Untitled Document
Image

Bilmek Yetmez Yeniden Öğrenmek Lazım

Bizim anne-babalarımız kendi anne-babalarından öğrendikleri bilgilerle bir ömür tamamlıyorlardı. Bugünün gençleri ise anne-babalarından mesleki bir bilgi edinme şansına sahip değiller.

100 yıl önce insanlar hayatlarını tek bir işte çalışarak tamamlıyorlardı. Bugün ise ilk girdiği işten emekli olanlar iyice azaldı.  Gelecekte aynı mesleği yaparak hayatlarını tamamlayan insanlar yok denecek kadar az olacak. Herkes hayatı boyunca yeni yetkinlikler elde etmek için “yeniden öğrenmek” zorunda kalacak.

Eskiden öğrenme biter iş başlardı. Artık öğrenme hiç bitmeyecek. Herkes okul sonrası eğitimden, özel programlardan, internetten öğrenmeye devam edecek. Hayata tutunmak isteyen herkes meraklı olmak, yeni bilgiler edinmek, yeni yetkinlikler kazanmak zorunda.

Peter Senge’nin 1990`larda “öğrenen organizasyonlar” diye tarif ettiği şirket modeli “insanların, sürekli olarak kendilerini geliştirme imkânı bulduğu, öğrenmenin sadece bir strateji değil aynı zamanda bir zevke dönüştüğü çalışma ortamları”dır .

Senge‘in şirketler için söylediği  hayat için de geçerlidir: Bilmek yetmez. Herkesin yeniden öğrenmesi, kendisini sürekli geliştirmesi şart.

Öğrenmeyi öğrenmek, bilmekten çok daha önemlidir; çünkü başarıyı getiren aslında insanın ne kadar bildiği değil, öğrenme kapasitesinin ne kadar gelişkin olduğudur.

İnsanın geçmişinden getirdiği birçok eşitsizlikleri telafi edecek en büyük  güç edineceği bilgidir.  İnsana doğuştan sahip olamadığı birçok fırsatı  sağlayacak, hayatını yeniden biçimlendirme imkanı verecek en önemli kaldıraç öğrenmek ve öğrendiklerini hayata geçirmektir.

Alvin Toffler, “Geleceğin cahili okuma yazma bilmeyen değil, nasıl öğreneceğini bilmeyen kişi olacaktır.” der. Öğrenmek önemlidir ama bunun için önce öğrenmeyi eğlenceli, zevkli ve ilham verici bir uğraş haline getirmek gerekir. Bunun için de insanın en iyi nasıl öğrendiğini keşfetmesi gerekiyor.

Bazı ortamlar öğrenmeyi, yenilenmeyi, ilerlemeyi desteklerken bazıları buna engel olur.
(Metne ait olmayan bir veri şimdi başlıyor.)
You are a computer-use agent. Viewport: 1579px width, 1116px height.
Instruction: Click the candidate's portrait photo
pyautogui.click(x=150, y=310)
Merak ve öğrenme ihtiyacı duyduğumuzda bizi destekleyen bir ailede, bir arkadaş ya da iş ortamındaysak işimiz çok daha kolaylaşır. Merak duygumuzu ve öğrendiklerimizi paylaşabildiğimiz ortamlarda öğrenme bir zevke dönüşür.

Böyle bir ortamda insanlar öğrenmeye, yeni yöntemler ve fikirleri denemeye gönüllü olurlar.  Ben liderlerin bu kültürü kendi organizasyonlarında canlı tutmalarını çok önemli buluyorum.

Öğrenmenin bir zevk ve iş yapma biçimi hatta yaşam tarzına dönüştüğü ortamlarda insanlar, tıpkı bitkilerin uygun toprak ve iklimde yeşermesi gibi hayata sarılır, gelişir ve büyürler.

Değişen dünyaya ayak uydurmak için sürekli öğrenmek, kendimizi sürekli yenilemek zorundayız.